Jeśli myślisz o założeniu własnej agencji marketingowej i boisz się, że wszystkie dobre tytuły są zajęte, nie martw się. Dostępny jest generator nazw agencji, który pomoże Ci znaleźć odpowiednią identyfikację dla Twojej rozwijającej się firmy. (Moja to Pink Giraffe Interactive, a mój współpracownik Hot Owl Media. Koniecznie szukajcie nas w przyszłym roku na liście agencji A). Czy przegapiłem jakieś niesamowite, niezwykłe nazwiska? Wiem, że musi być ich o wiele więcej, więc podziel się nimi w komentarzach.

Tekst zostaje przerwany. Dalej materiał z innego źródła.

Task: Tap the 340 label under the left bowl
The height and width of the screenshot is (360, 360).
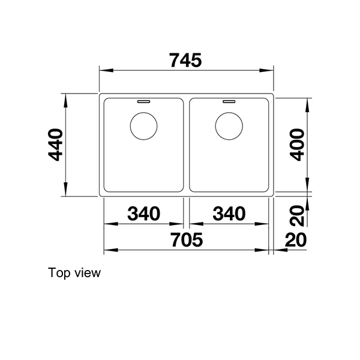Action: click(x=144, y=213)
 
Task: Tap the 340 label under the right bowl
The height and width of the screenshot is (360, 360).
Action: click(x=228, y=213)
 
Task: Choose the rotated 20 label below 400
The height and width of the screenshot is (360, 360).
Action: click(x=297, y=213)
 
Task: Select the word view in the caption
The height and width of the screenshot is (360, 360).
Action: click(x=87, y=274)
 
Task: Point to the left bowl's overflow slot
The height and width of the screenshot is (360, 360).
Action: click(x=144, y=102)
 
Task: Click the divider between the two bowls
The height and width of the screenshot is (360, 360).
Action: click(x=186, y=144)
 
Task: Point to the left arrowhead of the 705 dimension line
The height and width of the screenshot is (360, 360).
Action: click(x=109, y=249)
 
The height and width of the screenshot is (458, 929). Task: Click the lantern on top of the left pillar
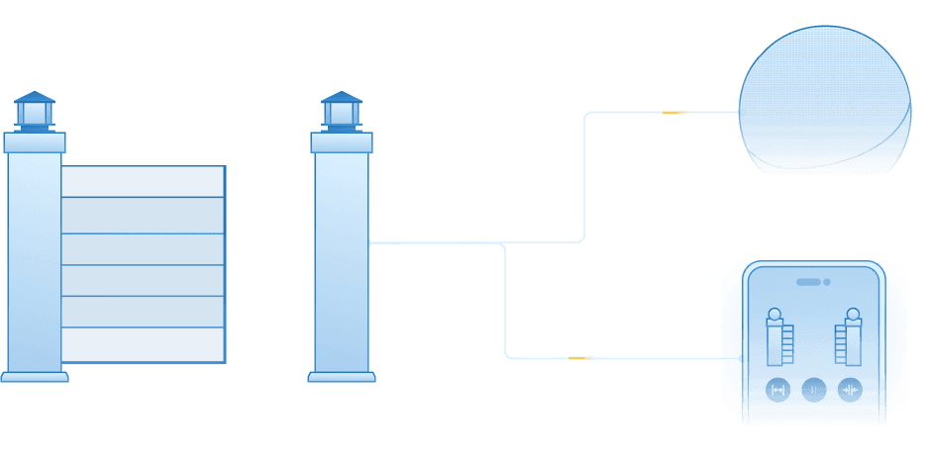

A jeśli współpracujesz z agencją marketingową, która ma już niesamowitą nazwę, ale szukasz innego rodzaju wzmocnienia, koniecznie zapoznaj się z tym e-bookiem, aby odkryć dziewięć podstawowych strategii, które mogą pomóc agencjom dowolnej wielkości w wykorzystaniu siły i potencjału wzrostu automatyzacji marketingu.